● **Given request**:
Can you write out the data again, starting with the line that contains "You are a computer-use" and going on through the end of the data, switching "eye icon" to "lock icon" and changing nothing else? Leave the pictures out of your answer.
================================
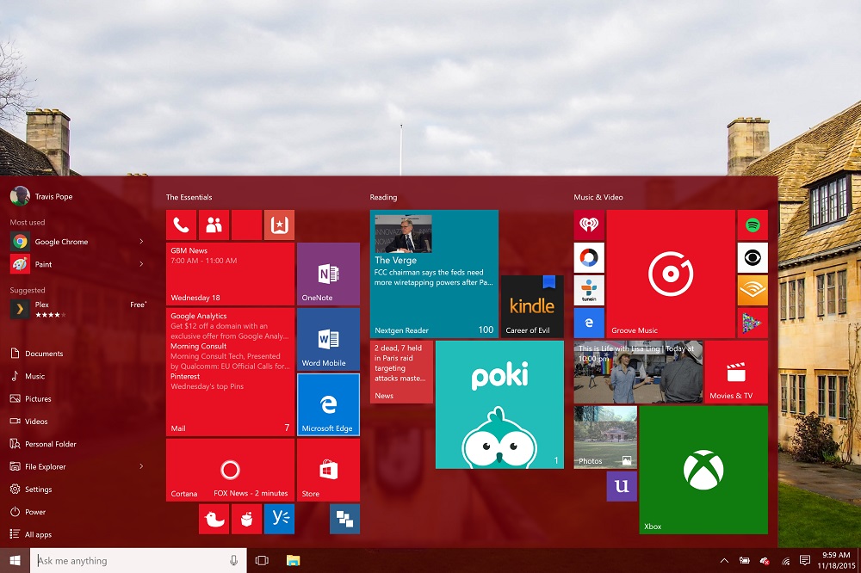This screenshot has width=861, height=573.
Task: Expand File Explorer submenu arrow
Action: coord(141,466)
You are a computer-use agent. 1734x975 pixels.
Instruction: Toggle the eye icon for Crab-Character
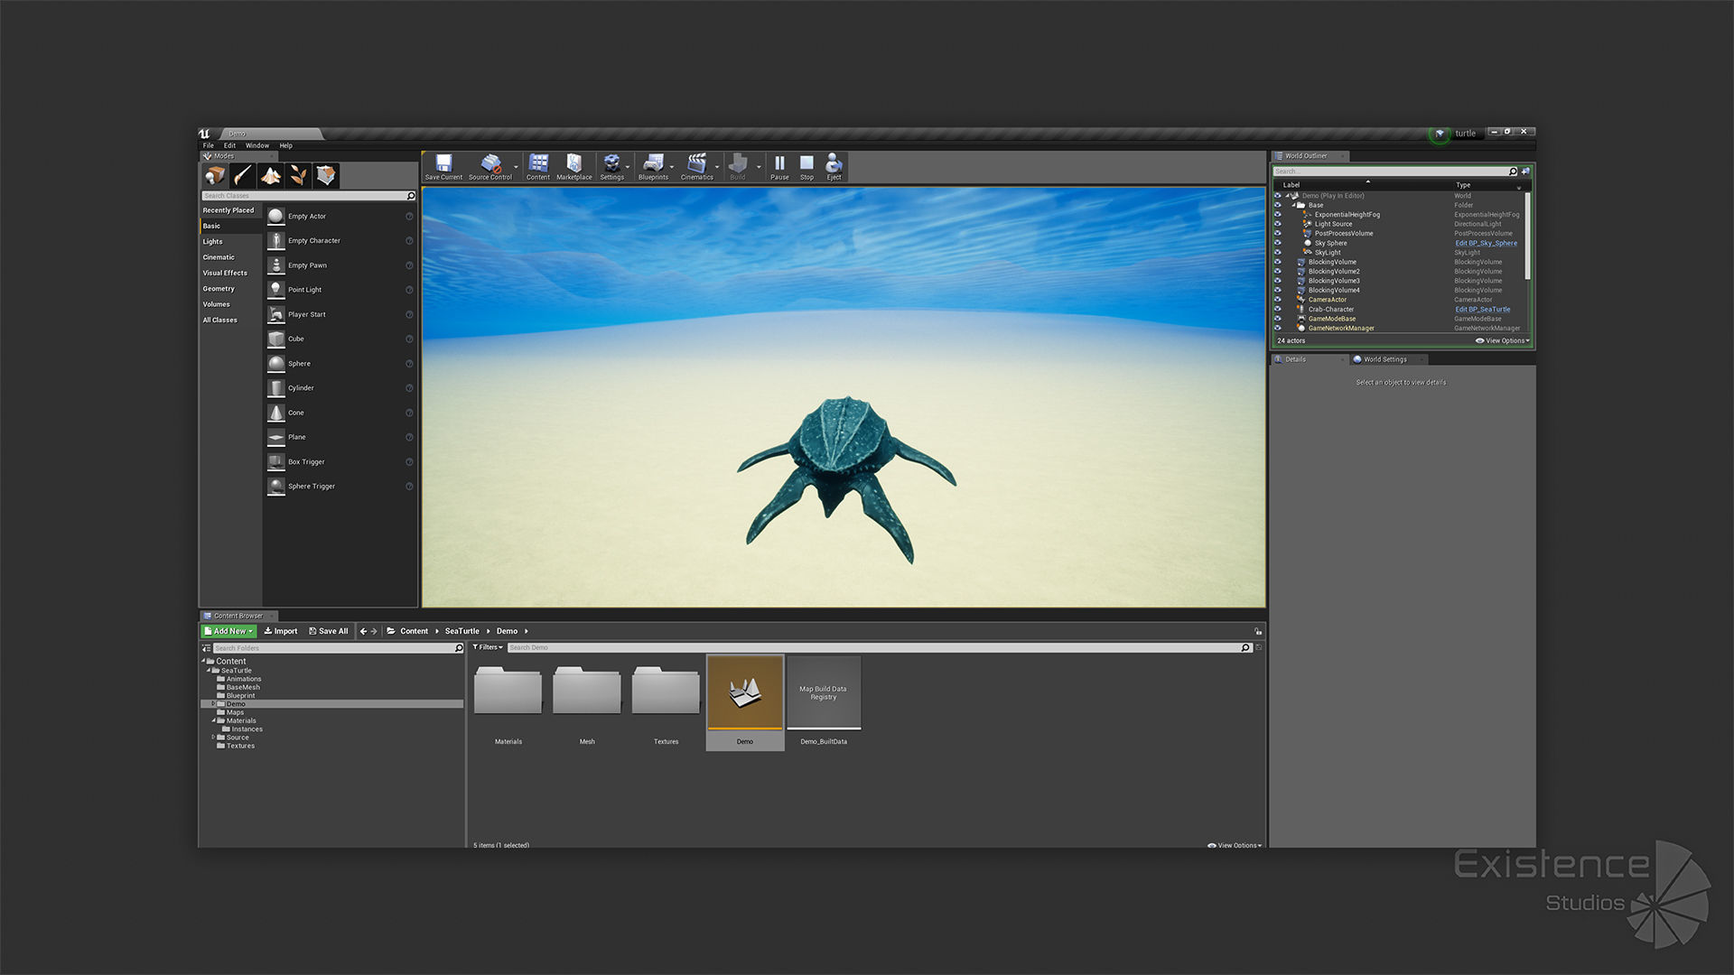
================================
● **Response to this task**:
You are a computer-use agent. 1734x975 pixels.
Instruction: Toggle the lock icon for Crab-Character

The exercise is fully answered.